Instruction 1: In the records, begin at the line that contains "Task: Open the user avatar menu" and continue through the end of the records. Reproduce those lines with the requests unchanged, multiplying every coordinate in the answers by 0.85 and rounding to whole numbers (halves round up), and leave the pictures out.

Page text:
********************
The story of the Quilt Show under the directorship of Miss Edith B. Crumb, The News' interior decorator, is unique in its phenomenal growth and popularity. The first show was small and was launched almost fearfully, only to meet with such an overwhelming success that the second show became assured. Each year it has grown by leaps, until it now is an exhibit of national proportions, since quits from many states, east, south, and west are entered.

In the current show are quilts and spreads from Cripple Creek, Colo.; Florida, Washington D. C.; Missouri, West Virginia, Minnesota, Kentucky, Illinois, Ohio, and Indiana. In many instances owner of these quilts accompanied them to Detroit and will remain here during the show.

Amazing Histories
Because everybody loves a beautiful quilt. Admiring one is something that catches up with us all at some time or another, and this seems to be the time. Exquisitely quilted and color-blended are many of the exhibits. Many are very old with histories that are amazing. Many are of the same pattern, but entirely different in presentation.

"Five women many make a quilt from the same pattern and there will be no two alike," Miss Crumb pointed out. "That is because quilting is imaginative. Five women may crochet a spread and you can't tell one from the other. That is because it is purely mathematical."

The proof of her statement hangs challengingly before the eyes.
********************
[Records of locating words and elements]
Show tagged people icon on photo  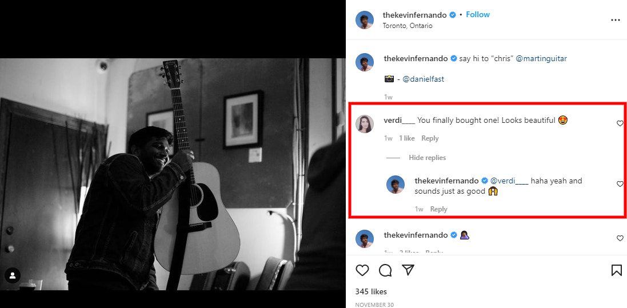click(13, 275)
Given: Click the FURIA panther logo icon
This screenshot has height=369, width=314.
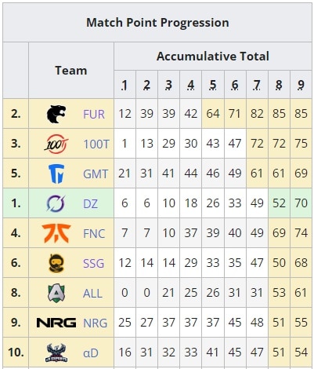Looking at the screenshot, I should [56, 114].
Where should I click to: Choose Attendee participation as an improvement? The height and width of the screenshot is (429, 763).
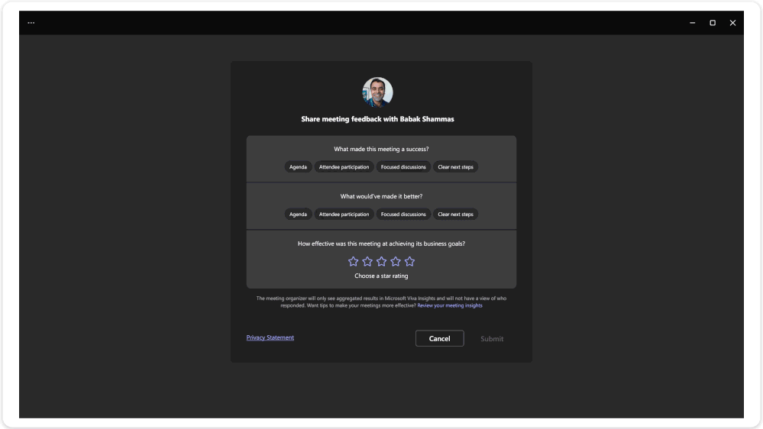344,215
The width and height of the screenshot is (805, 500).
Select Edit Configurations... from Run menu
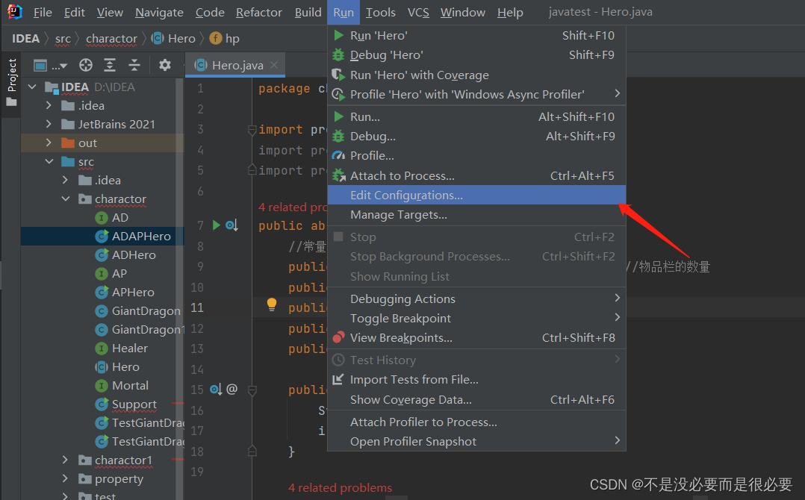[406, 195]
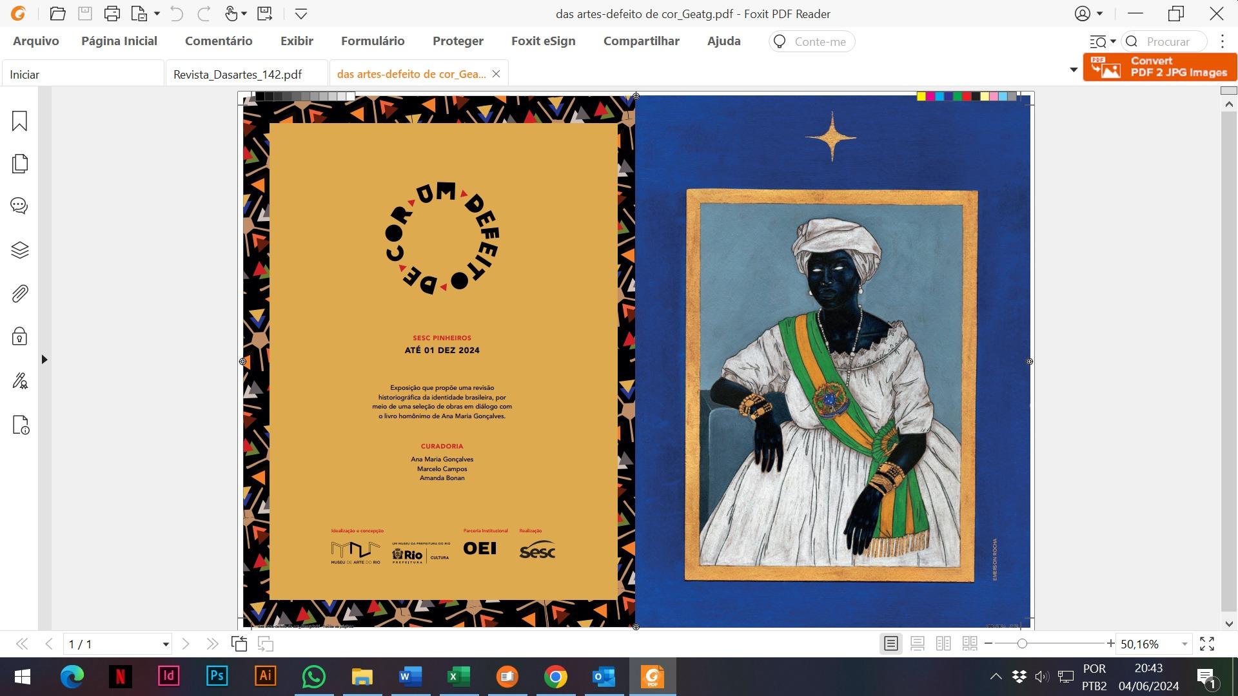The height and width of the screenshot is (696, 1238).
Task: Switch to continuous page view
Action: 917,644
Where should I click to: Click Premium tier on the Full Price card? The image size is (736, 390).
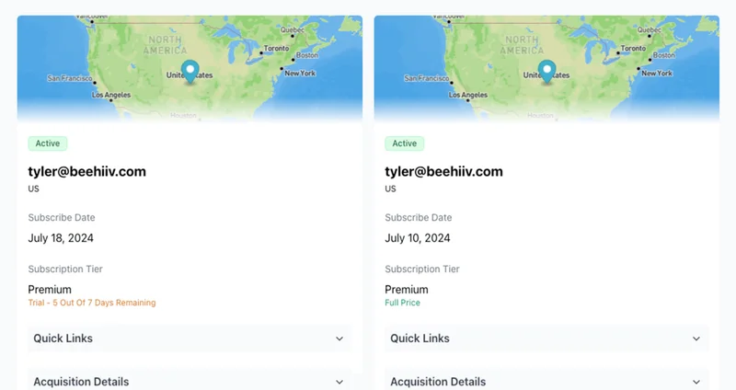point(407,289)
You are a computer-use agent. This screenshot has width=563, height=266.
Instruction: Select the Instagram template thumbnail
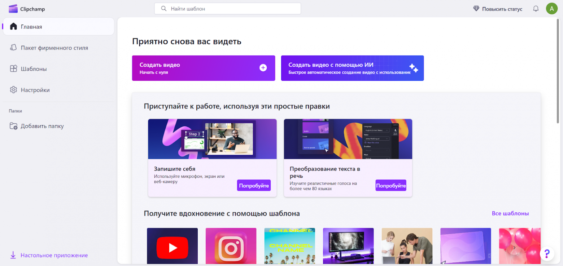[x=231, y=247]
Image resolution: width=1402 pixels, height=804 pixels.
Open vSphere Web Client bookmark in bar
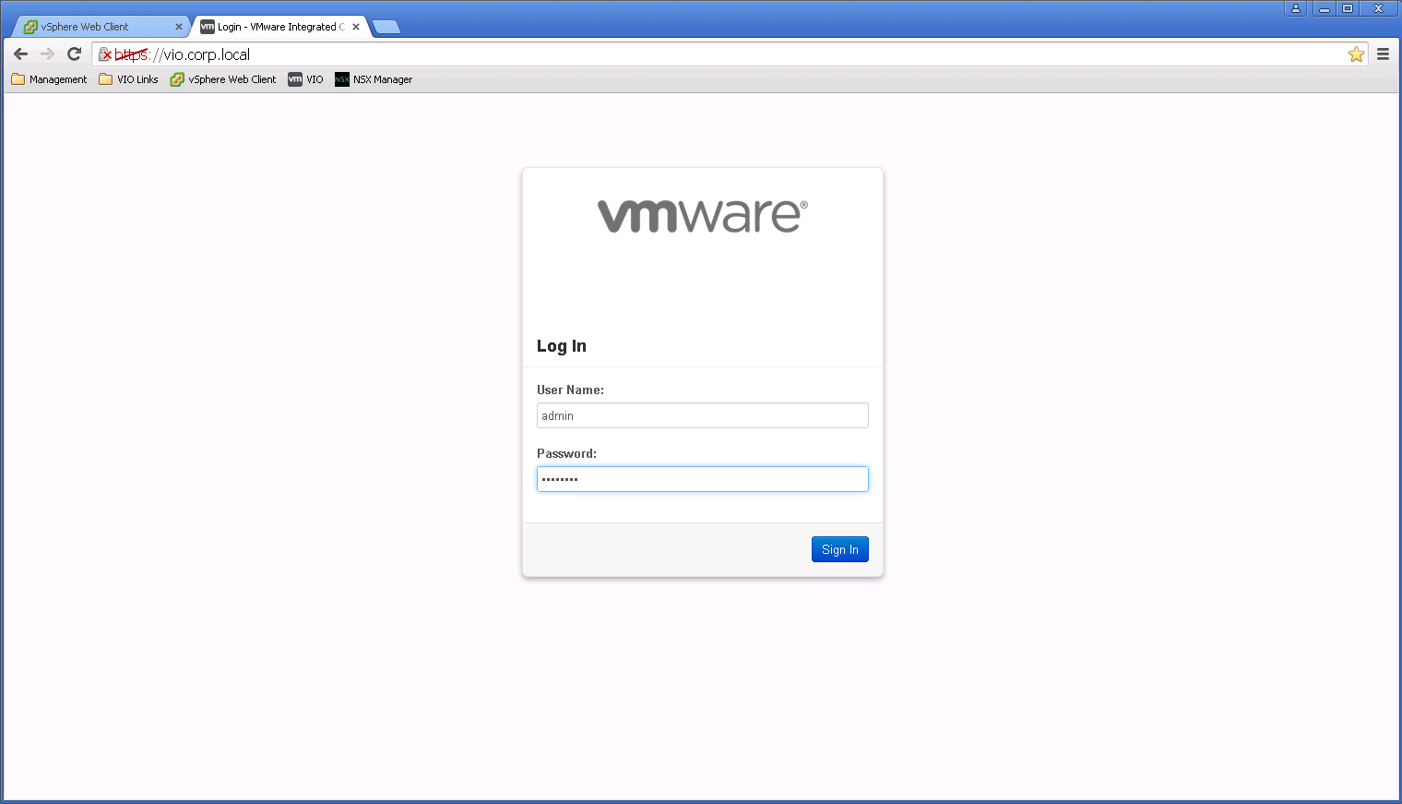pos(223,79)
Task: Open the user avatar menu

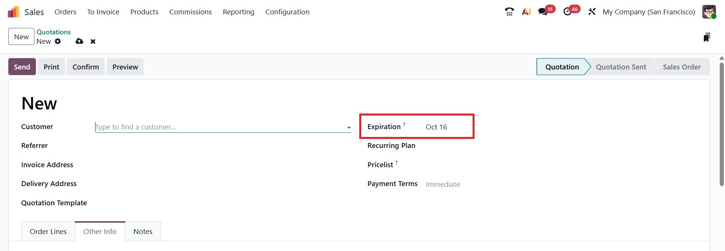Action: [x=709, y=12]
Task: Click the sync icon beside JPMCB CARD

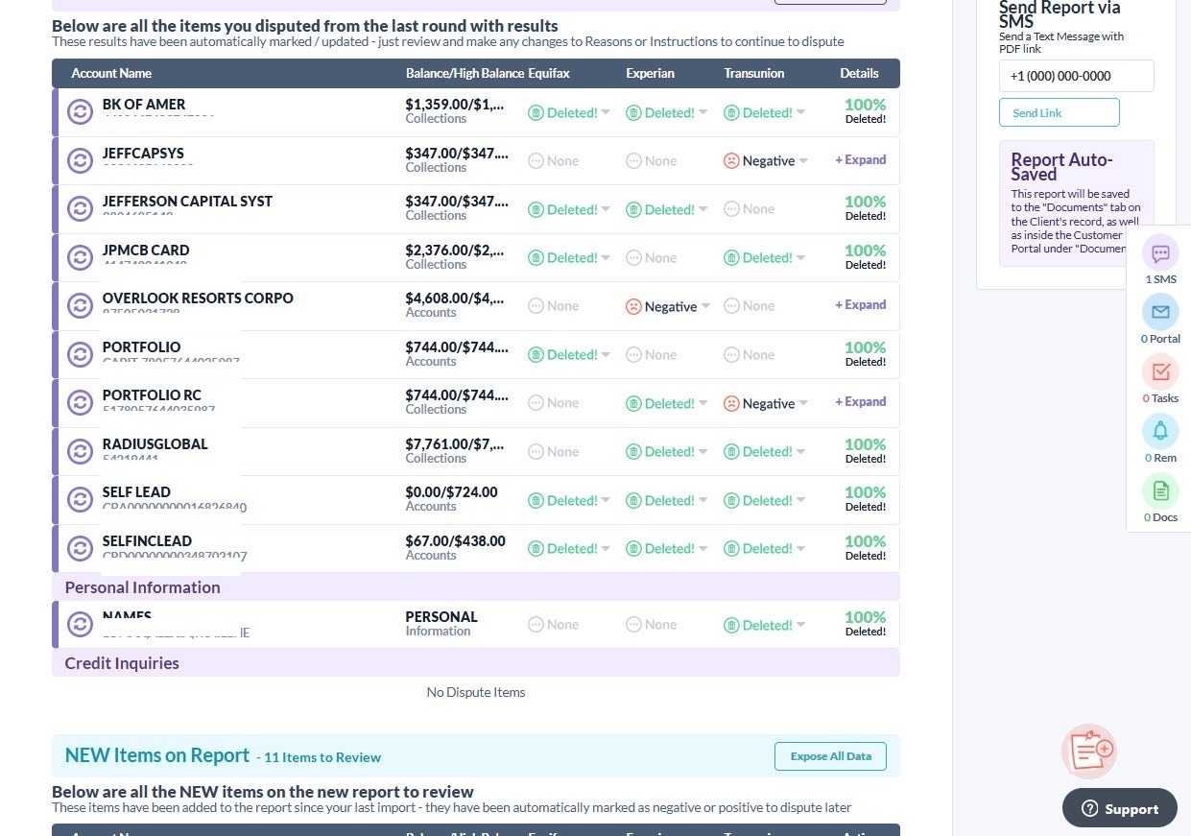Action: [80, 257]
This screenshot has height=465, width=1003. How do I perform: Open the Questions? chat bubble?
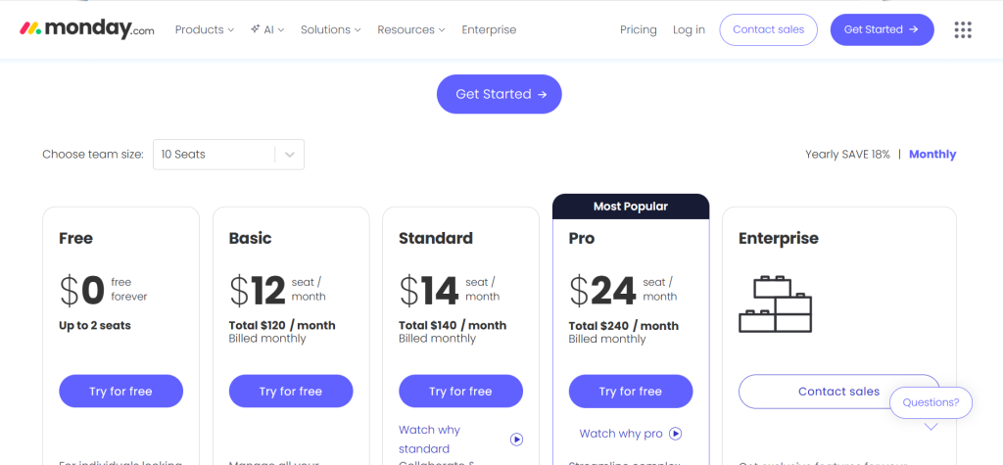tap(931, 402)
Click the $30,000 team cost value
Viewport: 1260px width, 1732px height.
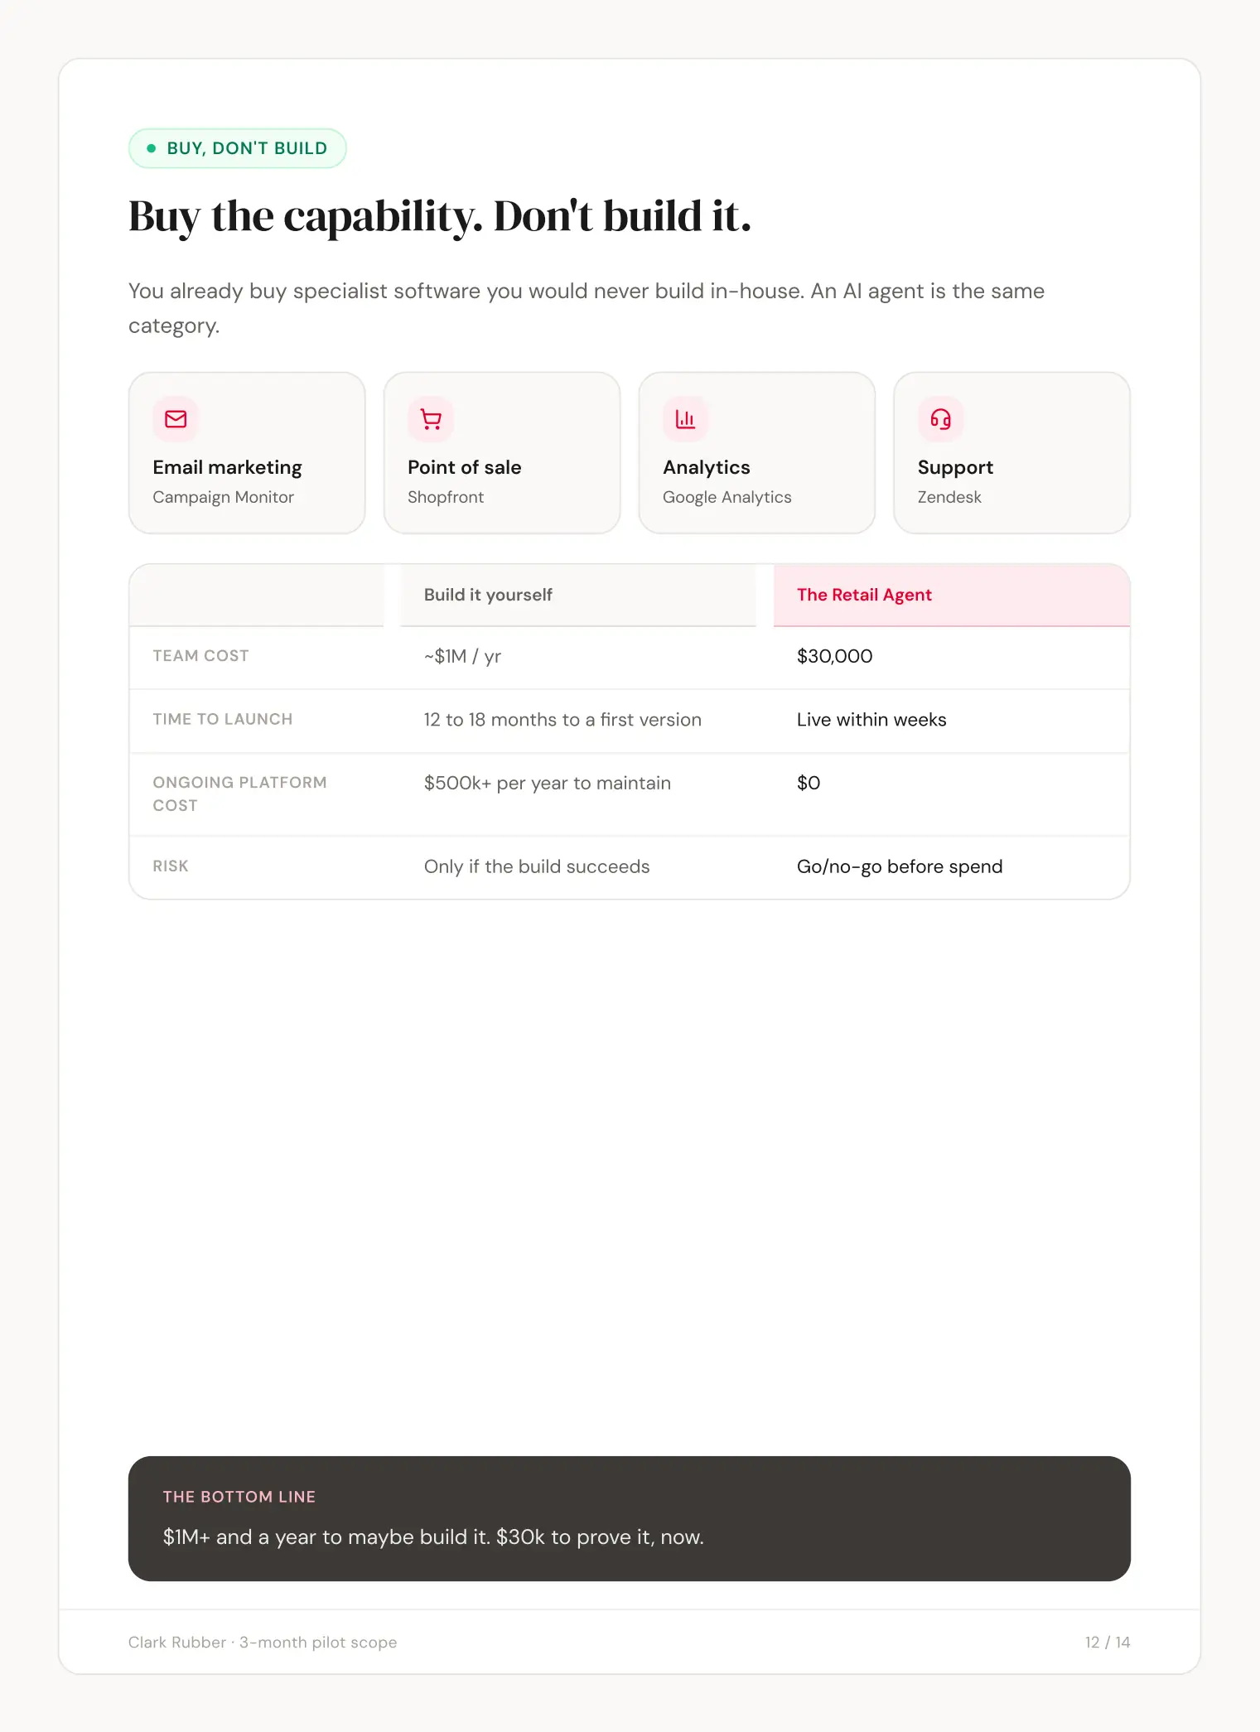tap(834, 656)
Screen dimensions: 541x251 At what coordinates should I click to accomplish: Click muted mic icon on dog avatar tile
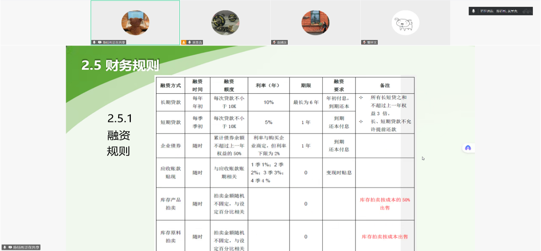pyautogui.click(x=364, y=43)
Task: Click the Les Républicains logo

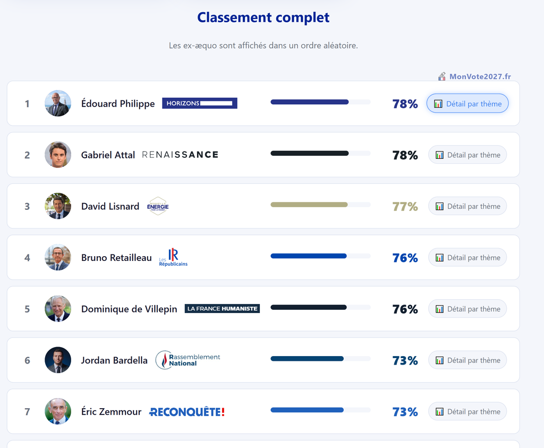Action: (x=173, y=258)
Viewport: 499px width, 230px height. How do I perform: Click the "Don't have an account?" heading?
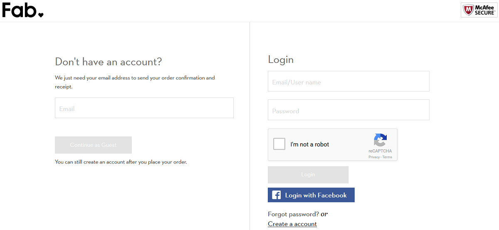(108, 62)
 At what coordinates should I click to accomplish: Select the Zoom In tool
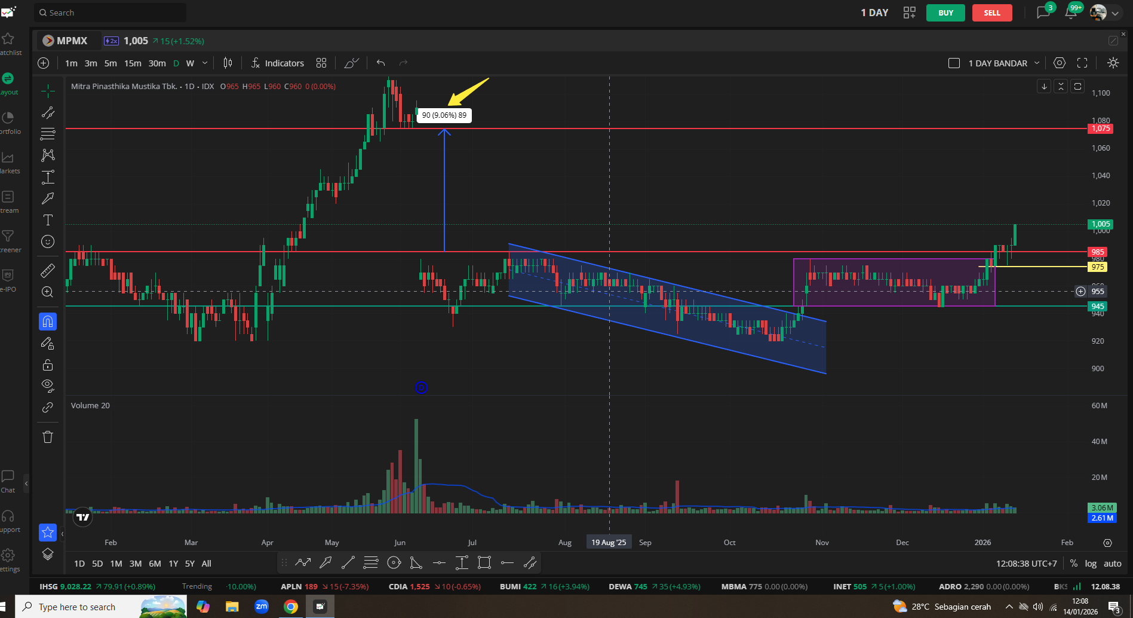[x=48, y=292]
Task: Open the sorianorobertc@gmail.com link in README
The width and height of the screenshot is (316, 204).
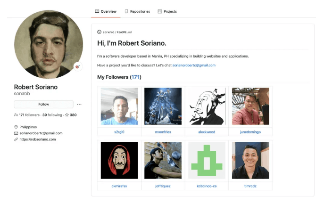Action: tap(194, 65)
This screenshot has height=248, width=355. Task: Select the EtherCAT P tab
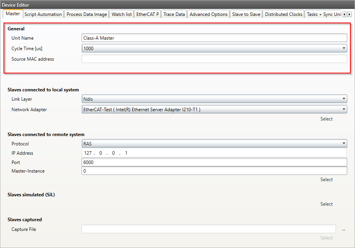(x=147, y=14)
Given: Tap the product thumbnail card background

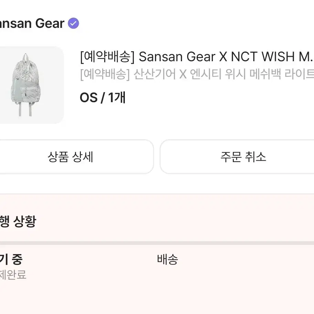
********************
Instruction 2: In the quilt show article, who directs the Quilt Show?

Full answer 1:
Task: Open the user avatar menu

Action: [x=603, y=10]
Task: Click the sync icon beside JPMCB CARD

Action: [68, 218]
This screenshot has height=465, width=1003. How do I perform: Open the Questions? chat bubble?
tap(791, 342)
Click the $30,000 team cost value
Viewport: 1260px width, 1732px height.
tap(709, 558)
Screen dimensions: 541x251 At what coordinates should I click to accomplish: Click muted mic icon on dog avatar tile
pyautogui.click(x=309, y=37)
Task: Click the Les Républicains logo

Action: (x=147, y=219)
Viewport: 499px width, 230px height. How do I perform: Click the "Don't have an account?" heading?
(92, 53)
 At what coordinates should I click to accomplish: Select the Zoom In tool
[x=41, y=248]
Task: Open the sorianorobertc@gmail.com link in README
The width and height of the screenshot is (316, 204).
Action: tap(165, 55)
This screenshot has height=248, width=355. Task: Select the EtherCAT P tab
(x=125, y=12)
Given: Tap the product thumbnail card background

Full answer 2: Miss Edith B. Crumb, The News' interior decorator.